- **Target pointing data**
[BEGIN]
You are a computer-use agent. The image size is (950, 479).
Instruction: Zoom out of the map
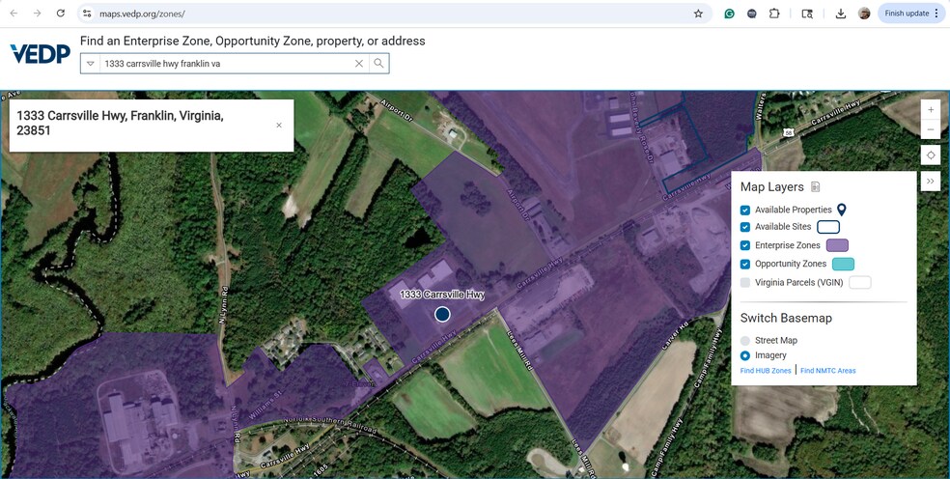pos(931,129)
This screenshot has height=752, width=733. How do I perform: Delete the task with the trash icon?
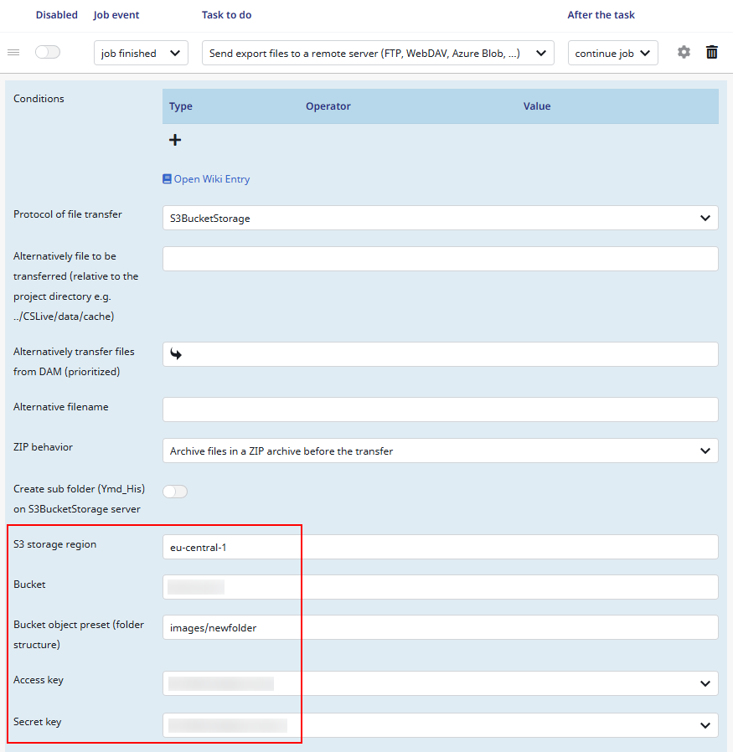(712, 53)
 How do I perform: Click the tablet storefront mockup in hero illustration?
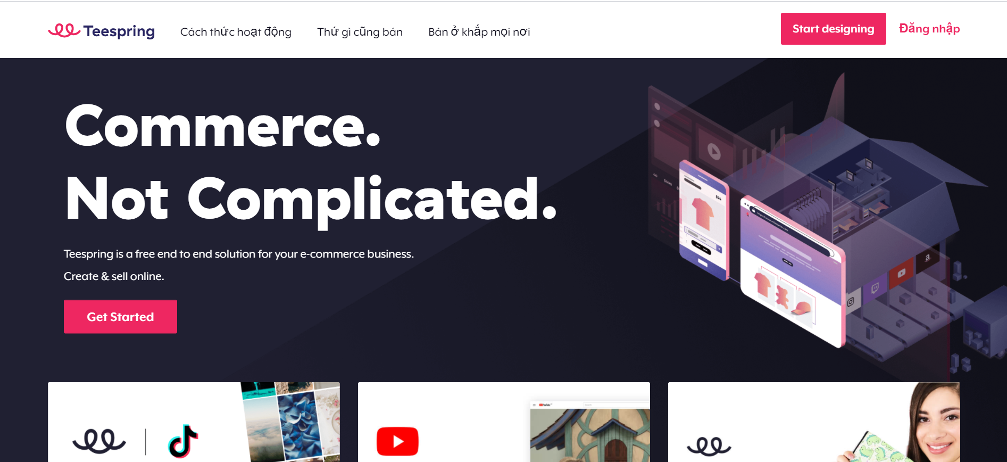[793, 271]
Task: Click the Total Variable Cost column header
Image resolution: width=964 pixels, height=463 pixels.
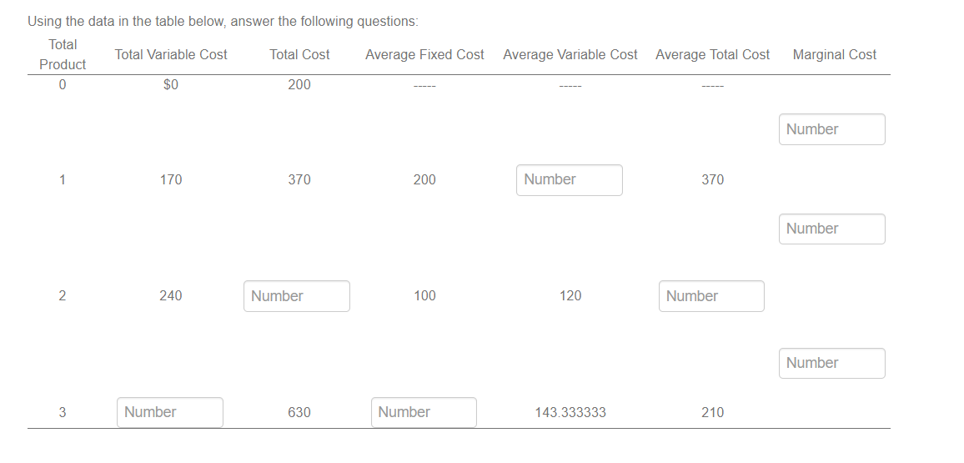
[END]
- **Task requirements**
Filter the rows above down to the lines that contain the string "Click", matching case exactly, and copy each such line in full.

- **Answer to this exercise**
 How do I perform: Click the tablet storefront mockup in hero illustration?
Task: Click the Total Variable Cost column header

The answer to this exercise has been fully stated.